Barbès-Rochechouart is a station on Paris Métro Line 2 and Line 4 at the point where the 9th, 10th, and 18th arrondissements all share a single point. This is also where the three boulevards, Boulevard de la Chapelle, Boulevard de Rochechouart, and Boulevard de Magenta, intersect at street level.
The elevated line-2 station was opened on 31 January 1903 as the Boulevard Barbès station, as part of the extension of line 2 from Anvers to Bagnolet (now called Alexandre Dumas). It was renamed to its current name eight days later. Line 2 descends into a tunnel to the west of the station. The underground line-4 station was opened on 21 April 1908 as part of the first section of the line from Châtelet to Porte de Clignancourt.
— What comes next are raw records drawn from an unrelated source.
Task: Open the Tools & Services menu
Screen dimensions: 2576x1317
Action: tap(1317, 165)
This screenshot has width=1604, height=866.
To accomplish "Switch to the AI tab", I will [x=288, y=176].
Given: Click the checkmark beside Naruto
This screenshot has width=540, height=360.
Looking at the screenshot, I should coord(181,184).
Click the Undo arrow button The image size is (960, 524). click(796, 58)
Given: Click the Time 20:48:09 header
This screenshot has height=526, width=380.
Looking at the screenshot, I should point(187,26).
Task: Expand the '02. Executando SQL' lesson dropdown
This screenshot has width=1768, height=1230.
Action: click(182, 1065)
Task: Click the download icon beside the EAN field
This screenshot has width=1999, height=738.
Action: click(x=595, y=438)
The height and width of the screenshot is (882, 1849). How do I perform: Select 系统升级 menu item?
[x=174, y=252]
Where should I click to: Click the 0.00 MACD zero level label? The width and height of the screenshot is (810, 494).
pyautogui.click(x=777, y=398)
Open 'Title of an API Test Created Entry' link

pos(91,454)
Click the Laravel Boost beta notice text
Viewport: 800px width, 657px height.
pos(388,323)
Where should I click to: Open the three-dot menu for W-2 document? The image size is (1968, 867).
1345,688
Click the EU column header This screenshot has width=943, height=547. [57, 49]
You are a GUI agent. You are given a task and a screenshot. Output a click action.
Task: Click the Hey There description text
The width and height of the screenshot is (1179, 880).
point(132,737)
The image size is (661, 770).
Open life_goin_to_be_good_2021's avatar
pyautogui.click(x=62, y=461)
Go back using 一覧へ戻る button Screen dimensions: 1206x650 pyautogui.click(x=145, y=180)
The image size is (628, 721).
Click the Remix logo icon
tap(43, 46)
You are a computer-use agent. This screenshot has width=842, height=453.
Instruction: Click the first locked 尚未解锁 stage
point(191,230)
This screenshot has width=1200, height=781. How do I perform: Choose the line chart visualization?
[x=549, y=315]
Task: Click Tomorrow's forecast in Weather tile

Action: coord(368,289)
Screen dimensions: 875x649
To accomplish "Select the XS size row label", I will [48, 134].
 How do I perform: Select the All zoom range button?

The station is named for the revolutionary, Armand Barbès, and the abbess, Marguerite de Rochechouart.
The disastrous fire of 10 August 1903 that resulted in eighty deaths at Couronnes station began here.
Also, in 1941, Colonel Pierre-Georges Fabien shot and killed a German soldier in the station, marking the beginning of the armed Résistance in Paris.
The station is the former location of the Barrière Poissonnière, a gate in the Wall of the Farmers-General built for the collection of excise taxes (the octroi). The gate was built between 1784 and 1788, and it was demolished in the nineteenth century.